= Lou Angeli =

American writer/filmmaker

Louis P. "Lou" Angeli (August 11, 1951 – December 14, 2013) was an American writer and film maker.

==Biography==
Lou Angeli was a Delaware-based multi-media producer, having been involved in filmmaking and television production most of his life. Angeli was also a firefighter, EMT and firefighter instructor whose primary area of expertise was firefighter safety. In 1989, he combined both vocations to specialize in film production and television programming dealing with the emergency services.

Angeli's work has been seen on broadcast programs like ABC's 20/20, Dateline: NBC, Rescue/911, Inferno, and Real-TV. Earlier in his television career, he served as a studio director for Philadelphia's PBS station, a remote director for ESPN, and a documentary cameraman for CNN. As a videojournalist, Angeli had documented two wars and dozens of disasters, including the attack on the World Trade Center on 9/11/01.

As a videographer, Angeli's most notable work is documenting fire-rescue incidents from the 1st Responder's point of view. Riding along with fire departments in the US, Canada, Italy and Sweden, he followed firefighters inside of burning buildings to offer the viewer a unique perspective on life as a firefighter.

On September 11, 2007, he announced start up of production on a new documentary dealing with illness and death among 9/11's emergency responders. In a press interview he noted that "70,000 emergency personnel and support volunteers responded to New York's call for help." He continued, "According to The World Trade Center Medical Monitoring Program , fully 70% of these men and women are ill ... the effects of having worked at Ground Zero." Angeli cited estimates that by the 10th anniversary of the World Trade Center disaster, 1,000 emergency personnel will have died of illness contracted at Ground Zero.

Angeli was active as a disaster responder serving on the Community Emergency Response Team (New Castle County, Delaware) and the Medical Reserve Corps , two disaster response programs borne of the ashes of the World Trade Center.

==Career==
Lou Angeli got started in the film industry as a dolly grip on the Academy Award-winning film Rocky in 1976. As a Director of Photography, Angeli lensed the CBS documentary, "Plan To Get Out Alive!", which earned the production team an Emmy Award. His directorial debut was the 1997 reality series Beyond The Yellow Tape. Later that year, he directed and photographed the documentary When Sparks Fly. In 2005, Angeli was behind the camera directing the thriller Keson. Lou's career also included that of Editor of the International Fire Photographers Association Journal up to his death and cinematographer on Backdraft.

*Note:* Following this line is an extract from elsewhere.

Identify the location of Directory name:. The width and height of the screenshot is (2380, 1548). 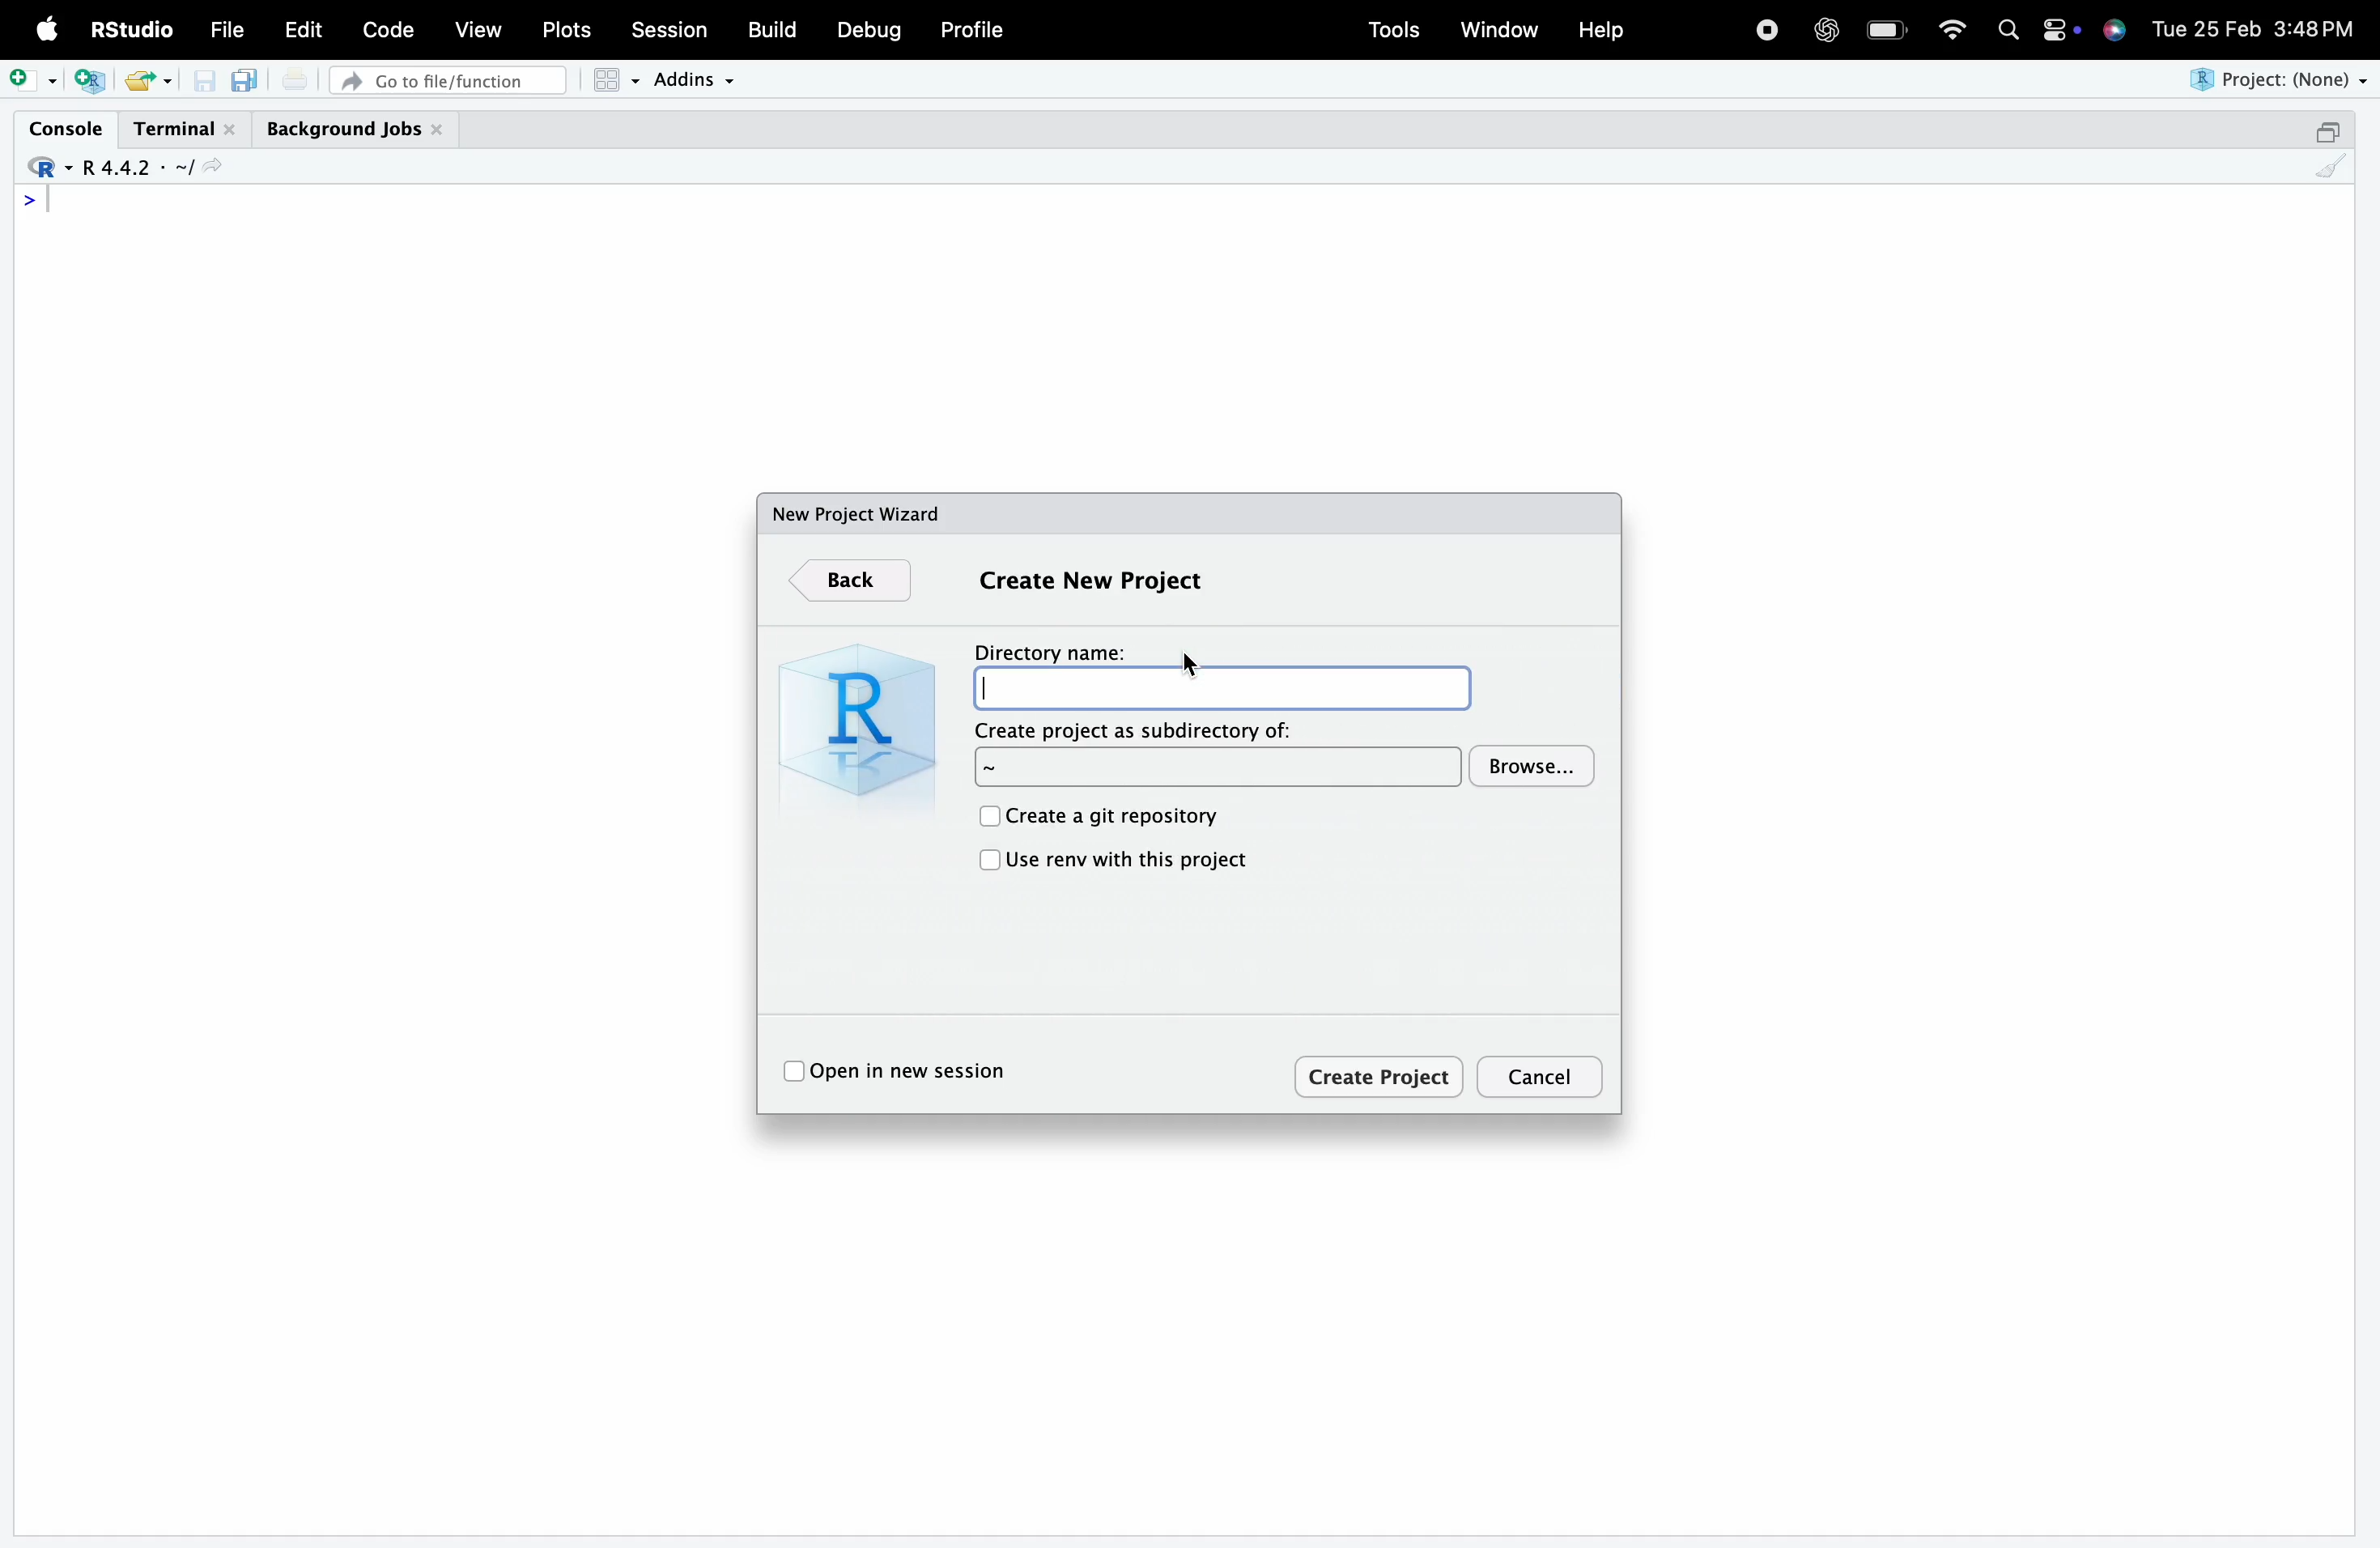
(1221, 688).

Angeli's most popular work is the 2005 documentary Answering the Call: Ground Zero's Volunteers. Narrated by Kathleen Turner, the film pays tribute to all of the volunteers who descended upon New York City's Ground Zero after the September 11, 2001 terrorist attacks on the World Trade Center.

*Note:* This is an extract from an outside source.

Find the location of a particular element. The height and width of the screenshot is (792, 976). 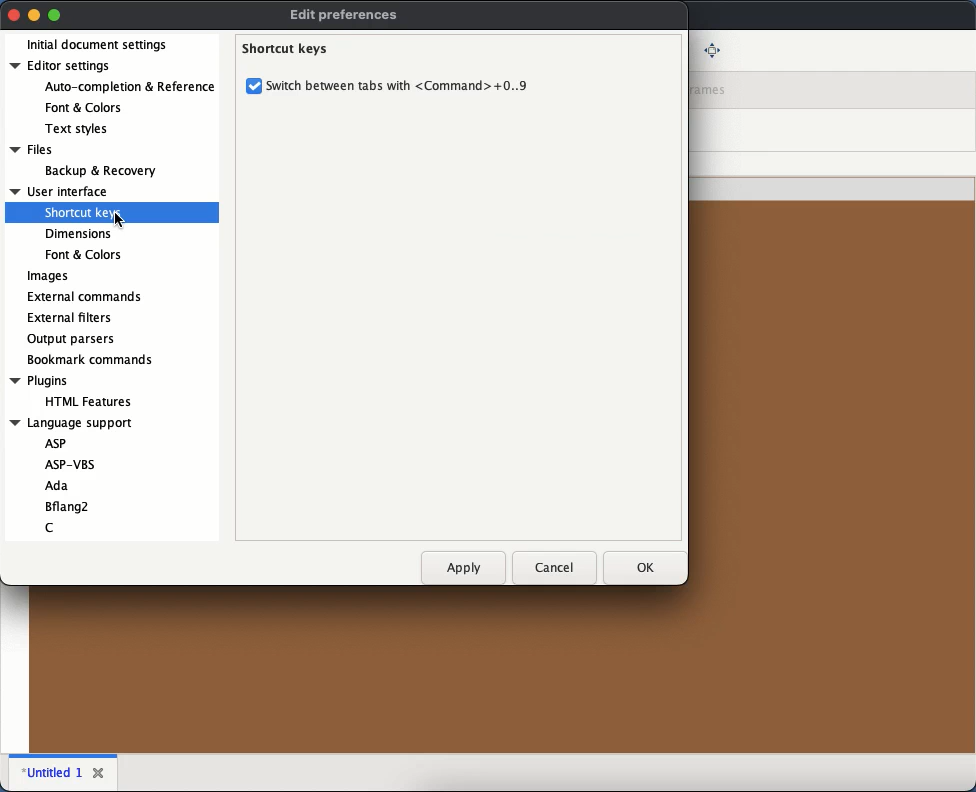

Answering The Call: Ground Zero's Volunteers was officially released on September 9, 2006 to commemorate the fifth anniversary of the tragedy. The film was broadcast in China, Spain, Portugal, Poland, France and the UK. The film was also released as a DVD, Streaming Internet Video and Video On Demand in the United States. An updated version of the film was released in August 2011 to commemorate the 10th anniversary of the World Trade Center Disaster. Segments of the updated film aired on CNN , BBC , CBC and RAI .

Lou was also a volunteer firefighter for O'Fallon Fire Protection District, O'Fallon, MO while he lived in the St. Louis, MO metro area and also did extensive news coverage in the St. Louis, MO area during the "Great Flood of 1993" when the Missouri River and Mississippi River came together in the area of Orchard Farm, MO. I had the pleasure of working with him on his coverage. (Roy Poteete, St. Charles Fire Protection District, Retired Firefighter/EMT). A mutual friendship was made till the end of his life. I spoke to him several days before he died.

==World Trade Center Disaster==
Angeli volunteered "multiple" hours at Ground Zero, working the "Pile", immediately after the 9-11 murders at the World Trade Center.

It is thought that his time at Ground Zero hastened onset of his death.

==Death==
Angeli was admitted several weeks before his death suffering from a subarachnoid hemorrhage as well as sepsis. He lingered in critical condition until finally succumbing.

Angeli's sickness was reportedly caused by his extensive time spent at Ground Zero. His family says that since he had returned from the World Trade Center site that he would have severe coughing episodes accompanied by sudden bleeding of the airway.

Louis was predeceased by his mother, Mary (Conforti) Angeli. He is survived by his father, Frank Angeli; wife, Patricia Olesky; son, Andrew Angeli; and a host of extended family both in Wilmington and Italy.